Il sindacato delle toghe per questo ha deciso di avviare “immediatamente una mobilitazione culturale e una sensibilizzazione dell’opinione pubblica sui pericoli di questa riforma”. In un documento approvato all’unanimità, “facendo proprie le indicazioni pervenute dalle Giunte esecutive sezionali, all’esito di assemblee molto partecipate svoltesi nei singoli distretti”, si annuncia una mobilitazione che “sia a livello centrale che locale, si articolerà in diverse iniziative”. Tra queste “l’elaborazione di una strategia comunicativa innovativa ed efficace anche con il supporto di esperti” e “lo svolgimento di iniziative comuni su tutto il territorio
coinvolgendo istituzioni locali, avvocatura, scuole, università, esponenti della società civile, sindacati e associazionismo”.
L’Anm attraverso il presidente Giuseppe Santalucia si impegna anche a organizzare “almeno una manifestazione nazionale da svolgersi in un luogo istituzionale significativo” e a creare “luoghi di confronto e sinergia con le altre magistrature”. Previsto anche “il coinvolgimento delle istituzioni europee preposte al monitoraggio dell’indipendenza e imparzialità della magistratura”. Infine “nella eventuale prospettiva di un referendum costituzionale, l’impegno a ogni forma di mobilitazione, inclusa la partecipazione ad eventuali iniziative di comitati referendari”.
Un duro braccio di ferro quello tra la politica e la magistratura quello sulla separazione delle carriere, che si è accentuato dopo l’approvazione in Consiglio dei ministri del disegno di legge. L’Associazione nazionale magistrati aveva annunciato “una mobilitazione importante” e domani ci sarà la resa dei conti. Perché si tratta di una “riforma epocale” per il ministro della Giustizia Carlo Nordio, “necessaria e storica” per la premier. E al di là della vittoria del governo Meloni è davvero un provvedimento che ha del miracoloso. Tra corsi e ricorsi storici nessuno era mai arrivato al traguardo: la politica ostaggio della magistratura era sempre a un passo dalla riforma delle riforme senza mai giungere all’approvazione.
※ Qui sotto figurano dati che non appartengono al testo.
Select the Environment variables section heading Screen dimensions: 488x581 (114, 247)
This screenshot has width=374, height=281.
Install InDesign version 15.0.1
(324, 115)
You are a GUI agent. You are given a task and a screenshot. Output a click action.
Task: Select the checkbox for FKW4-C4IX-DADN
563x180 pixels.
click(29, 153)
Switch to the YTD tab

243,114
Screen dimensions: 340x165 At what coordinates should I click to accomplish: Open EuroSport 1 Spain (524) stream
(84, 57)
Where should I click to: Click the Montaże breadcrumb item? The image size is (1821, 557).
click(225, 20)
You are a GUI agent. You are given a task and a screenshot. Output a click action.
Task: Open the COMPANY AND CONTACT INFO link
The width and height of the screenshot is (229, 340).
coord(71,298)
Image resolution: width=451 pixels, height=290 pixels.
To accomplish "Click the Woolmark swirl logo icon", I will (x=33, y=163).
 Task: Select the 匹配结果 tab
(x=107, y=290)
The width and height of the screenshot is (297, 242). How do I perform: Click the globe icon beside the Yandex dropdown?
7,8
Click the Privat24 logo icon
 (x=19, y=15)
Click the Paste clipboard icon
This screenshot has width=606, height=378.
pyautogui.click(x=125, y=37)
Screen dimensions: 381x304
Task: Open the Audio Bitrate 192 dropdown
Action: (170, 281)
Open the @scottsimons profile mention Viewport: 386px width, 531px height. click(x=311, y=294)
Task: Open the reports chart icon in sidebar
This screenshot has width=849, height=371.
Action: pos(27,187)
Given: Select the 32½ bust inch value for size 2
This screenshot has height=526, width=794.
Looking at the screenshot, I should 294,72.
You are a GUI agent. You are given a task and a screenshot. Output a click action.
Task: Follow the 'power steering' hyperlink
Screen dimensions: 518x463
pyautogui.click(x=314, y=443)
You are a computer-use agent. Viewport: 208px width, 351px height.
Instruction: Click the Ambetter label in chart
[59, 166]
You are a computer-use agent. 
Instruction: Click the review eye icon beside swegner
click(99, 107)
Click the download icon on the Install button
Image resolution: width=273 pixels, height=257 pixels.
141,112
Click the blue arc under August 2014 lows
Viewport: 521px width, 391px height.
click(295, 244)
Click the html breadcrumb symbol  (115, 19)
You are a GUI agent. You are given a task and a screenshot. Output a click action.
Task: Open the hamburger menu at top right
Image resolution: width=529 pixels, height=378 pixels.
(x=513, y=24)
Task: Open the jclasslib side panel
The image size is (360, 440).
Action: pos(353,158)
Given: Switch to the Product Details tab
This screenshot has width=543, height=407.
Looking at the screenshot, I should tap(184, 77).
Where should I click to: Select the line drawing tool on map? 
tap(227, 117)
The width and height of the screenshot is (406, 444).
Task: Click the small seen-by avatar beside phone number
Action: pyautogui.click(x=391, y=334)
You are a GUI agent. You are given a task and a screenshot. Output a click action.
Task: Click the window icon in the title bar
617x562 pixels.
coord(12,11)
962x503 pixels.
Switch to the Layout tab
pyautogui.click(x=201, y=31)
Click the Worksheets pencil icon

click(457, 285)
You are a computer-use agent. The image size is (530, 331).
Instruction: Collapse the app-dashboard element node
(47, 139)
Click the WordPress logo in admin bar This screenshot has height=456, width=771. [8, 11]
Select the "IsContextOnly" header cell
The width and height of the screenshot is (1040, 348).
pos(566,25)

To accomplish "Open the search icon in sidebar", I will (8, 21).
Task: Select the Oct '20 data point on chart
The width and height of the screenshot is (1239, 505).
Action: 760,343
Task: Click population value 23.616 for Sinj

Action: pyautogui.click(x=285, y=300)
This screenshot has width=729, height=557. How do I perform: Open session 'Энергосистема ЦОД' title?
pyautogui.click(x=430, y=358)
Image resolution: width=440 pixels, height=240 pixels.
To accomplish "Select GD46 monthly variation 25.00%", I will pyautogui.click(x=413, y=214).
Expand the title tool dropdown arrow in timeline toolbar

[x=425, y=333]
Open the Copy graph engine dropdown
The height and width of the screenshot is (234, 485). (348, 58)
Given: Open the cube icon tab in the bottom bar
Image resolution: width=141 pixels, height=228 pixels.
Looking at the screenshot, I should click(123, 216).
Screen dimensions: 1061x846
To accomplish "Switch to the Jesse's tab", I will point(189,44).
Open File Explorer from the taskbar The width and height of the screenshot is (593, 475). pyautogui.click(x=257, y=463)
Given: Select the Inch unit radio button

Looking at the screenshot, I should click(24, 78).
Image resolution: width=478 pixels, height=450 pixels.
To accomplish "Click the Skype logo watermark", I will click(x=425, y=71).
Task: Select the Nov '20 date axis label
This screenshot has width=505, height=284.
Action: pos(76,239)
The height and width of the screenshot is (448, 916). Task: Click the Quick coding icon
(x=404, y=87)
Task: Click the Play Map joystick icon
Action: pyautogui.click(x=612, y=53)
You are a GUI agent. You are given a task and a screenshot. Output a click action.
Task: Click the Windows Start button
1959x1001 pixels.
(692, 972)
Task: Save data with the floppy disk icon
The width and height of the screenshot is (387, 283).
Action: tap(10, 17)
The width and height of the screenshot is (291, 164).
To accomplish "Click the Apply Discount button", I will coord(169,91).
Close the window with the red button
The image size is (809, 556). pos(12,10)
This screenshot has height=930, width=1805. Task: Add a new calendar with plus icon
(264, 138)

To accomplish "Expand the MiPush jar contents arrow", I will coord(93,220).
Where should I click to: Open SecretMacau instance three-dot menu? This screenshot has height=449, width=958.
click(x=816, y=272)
Al centro di tante battaglie per una giustizia giusta ha visto finalmente la luce, tra gli applausi di Palazzo Chigi, la politica ha avuto il suo scatto di orgoglio e – ovviamente ca va sans dire – l’Associazione nazionale magistrati è pronta a scioperare e a ribellarsi, ancora una volta, contro l’attacco alla sua indipendenza. del resto la separazione delle carriere “faceva parte del programma elettorale – ha detto Nordio – ed è tesi che tratto da 25 anni e attua un principio fondamentale del processo accusatorio voluto da Vassalli, eroe della resistenza anche lui favorevole alla separazione che non è riuscito ad attuare, ovvero sulla differenza sostanziale tra pm e i magistrati giudicanti”.
Per questo il Guardasigilli al momento dell’approvazione aveva dedicato un pensiero a due eroi: “Noi crediamo di rendere omaggio alla memoria di due grandi personaggi. Una è quella del collega Falcone, che come sapete era favorevole alla separazione delle carriere. L’altra alla memoria di Giuliano Vassalli, eroe della Resistenza, che aveva voluto il codice accusatorio al quale ci siamo ispirati con questa riforma costituzionale”.